Tomorrow I participate in a chapel asking how Christians should engage in this confusing, often distressing culture, when they are part of a community that is not a national (or nationalist) entity and when many fellow Christians outside our borders are asking what is wrong with the faith in North America. I address the same topic in Denver next week at Denver Seminary. Looking at the economic plight we are in (and that is but one problem we have, just one Amaricans are natrually drawn to), rarely have I been so concerned about where our country is, spiritually, socially, and politcally. Our problem is deeper than Dialing for Dollars. I ask this because last week I attended a three day pre-meeting for the Lausanne Movement’s Capetown 2010. I was there with 150 pastors from across the country, many of whose names you would recognize instantly. Also present were a few key Christian leaders from around the world. All the major speakers during the day meetings came from the majority world (This means the Christian communities outside of the USA). Asia, Latin America, Africa and Eastern Europe were represented and these dear brothers rightly and lovingly challenged us about how many Christians there are here and how little impact we have for the gospel. They raised the question that perhaps we as an evangelical sub-community need to reexamine what we have been doing (too inward, too combative, too divided, too much like the culture, too distracted or self focused to serve our neighbors- which is it or is it all of the above?)

It is a good question to raise.

A part of me, the part that said the Evangelical Manifesto was and is a good thing, says evangelicals, both on the left and right, have gotten off track. Politics has become more important than the gospel or core morality-integrity. Evangelicalism has become to identified with a few specific issues, our own nation, and reaction to a political party [pro or con] whose grade, if we were grading its management effectiveness, would be pretty low. We have tried to meet power with power. Usually when the church and power are played together, power corrupts the church (Just read a history book on this or listen to majority world believers talk to us about our values when it comes to money, consumerism and lifestyle and its impact on them).

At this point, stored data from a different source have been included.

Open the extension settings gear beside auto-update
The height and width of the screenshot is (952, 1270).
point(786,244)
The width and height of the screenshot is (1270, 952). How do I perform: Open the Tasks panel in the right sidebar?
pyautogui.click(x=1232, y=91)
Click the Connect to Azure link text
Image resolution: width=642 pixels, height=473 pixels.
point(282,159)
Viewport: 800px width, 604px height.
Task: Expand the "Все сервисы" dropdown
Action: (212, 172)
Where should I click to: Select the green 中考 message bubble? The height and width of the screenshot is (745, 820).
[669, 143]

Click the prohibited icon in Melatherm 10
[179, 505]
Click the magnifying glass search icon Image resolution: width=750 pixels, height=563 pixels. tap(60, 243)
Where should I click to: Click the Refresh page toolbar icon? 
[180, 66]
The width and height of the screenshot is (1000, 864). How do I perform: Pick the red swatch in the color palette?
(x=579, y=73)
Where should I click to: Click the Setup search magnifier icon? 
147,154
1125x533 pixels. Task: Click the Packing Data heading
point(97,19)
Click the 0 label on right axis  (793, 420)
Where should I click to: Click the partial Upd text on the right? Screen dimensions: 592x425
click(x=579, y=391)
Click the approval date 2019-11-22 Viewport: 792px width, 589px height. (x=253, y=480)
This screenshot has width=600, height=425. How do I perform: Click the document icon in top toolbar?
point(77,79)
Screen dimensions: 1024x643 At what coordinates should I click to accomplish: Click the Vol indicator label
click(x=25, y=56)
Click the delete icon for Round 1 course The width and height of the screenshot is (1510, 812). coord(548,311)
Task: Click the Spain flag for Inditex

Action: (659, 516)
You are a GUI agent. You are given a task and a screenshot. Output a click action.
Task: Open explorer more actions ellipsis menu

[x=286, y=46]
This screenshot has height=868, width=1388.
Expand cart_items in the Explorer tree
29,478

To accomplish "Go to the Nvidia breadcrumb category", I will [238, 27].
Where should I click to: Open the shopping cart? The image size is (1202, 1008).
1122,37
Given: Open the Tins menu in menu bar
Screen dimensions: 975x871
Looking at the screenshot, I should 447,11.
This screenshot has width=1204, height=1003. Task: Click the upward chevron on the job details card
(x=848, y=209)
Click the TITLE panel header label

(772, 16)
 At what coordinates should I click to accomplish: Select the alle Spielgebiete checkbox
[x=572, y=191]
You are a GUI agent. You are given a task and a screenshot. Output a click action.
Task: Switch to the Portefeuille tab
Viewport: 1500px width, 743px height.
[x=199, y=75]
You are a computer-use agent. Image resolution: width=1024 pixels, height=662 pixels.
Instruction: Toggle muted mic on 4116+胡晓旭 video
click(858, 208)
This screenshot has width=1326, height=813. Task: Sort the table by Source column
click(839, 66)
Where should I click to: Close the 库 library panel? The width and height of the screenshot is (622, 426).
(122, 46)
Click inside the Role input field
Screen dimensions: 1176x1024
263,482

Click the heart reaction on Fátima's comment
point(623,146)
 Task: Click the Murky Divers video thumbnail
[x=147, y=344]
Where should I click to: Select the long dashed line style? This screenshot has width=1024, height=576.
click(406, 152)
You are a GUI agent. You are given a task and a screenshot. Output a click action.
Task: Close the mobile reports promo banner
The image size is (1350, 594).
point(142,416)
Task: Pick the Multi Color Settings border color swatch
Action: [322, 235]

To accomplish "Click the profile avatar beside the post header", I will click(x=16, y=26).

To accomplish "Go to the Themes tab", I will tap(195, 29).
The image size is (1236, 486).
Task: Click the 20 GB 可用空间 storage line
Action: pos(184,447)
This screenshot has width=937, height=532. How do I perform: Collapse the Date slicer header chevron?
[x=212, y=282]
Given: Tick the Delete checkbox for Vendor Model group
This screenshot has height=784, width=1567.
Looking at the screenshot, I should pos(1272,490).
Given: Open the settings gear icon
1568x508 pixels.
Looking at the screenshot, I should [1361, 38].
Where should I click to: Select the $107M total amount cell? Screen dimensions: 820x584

Another part of me resonates deeply with the claim that we have gone too far off track as a culture (what the Majority world folk also say to us, as well as folks in our own country rightfully concerned about morality, family values, and life issues). For this moral reason alone, it is no wonder we are struggling.

However, what we have devolved into in the church is trying to choose which evangelical faction is right on these matters, with the automatic assumption the other faction is not only wrong but very wrong. My own take is that both sides are right in what they are affirming, and unless there is more working together across the evangelical spectrum for our culture’s needs (along with working with others who are like minded on such questions), the slide will continue. What the last few weeks have shown is how pervasive the problems in our culture are at every level. Answers will require more than one issue be tackled.The problems are too large and deep for any one group and any one special cause.

In the end, however, all of these fixes do not work at the root problem, the human heart and a need to have a vibrant relationship with God. Those who are in the church especially need to reflect a sense of accountability to Him and His standards, regardless of the political ideological consequences (especially when each choice we have today is a moral mixed bag, biblically speaking). It is not about being conservative or liberal, but seeking to live in the way that honors God, who is above any political affiliation. This is another reason to keep our eye on God and the gospel. In the end, even as we seek to faithfully and graciously engage the culture and even if a bailout comes over time, we know that human institutions are not the ultimate answer; a spiritual renewal of hearts, minds, souls and spirits is.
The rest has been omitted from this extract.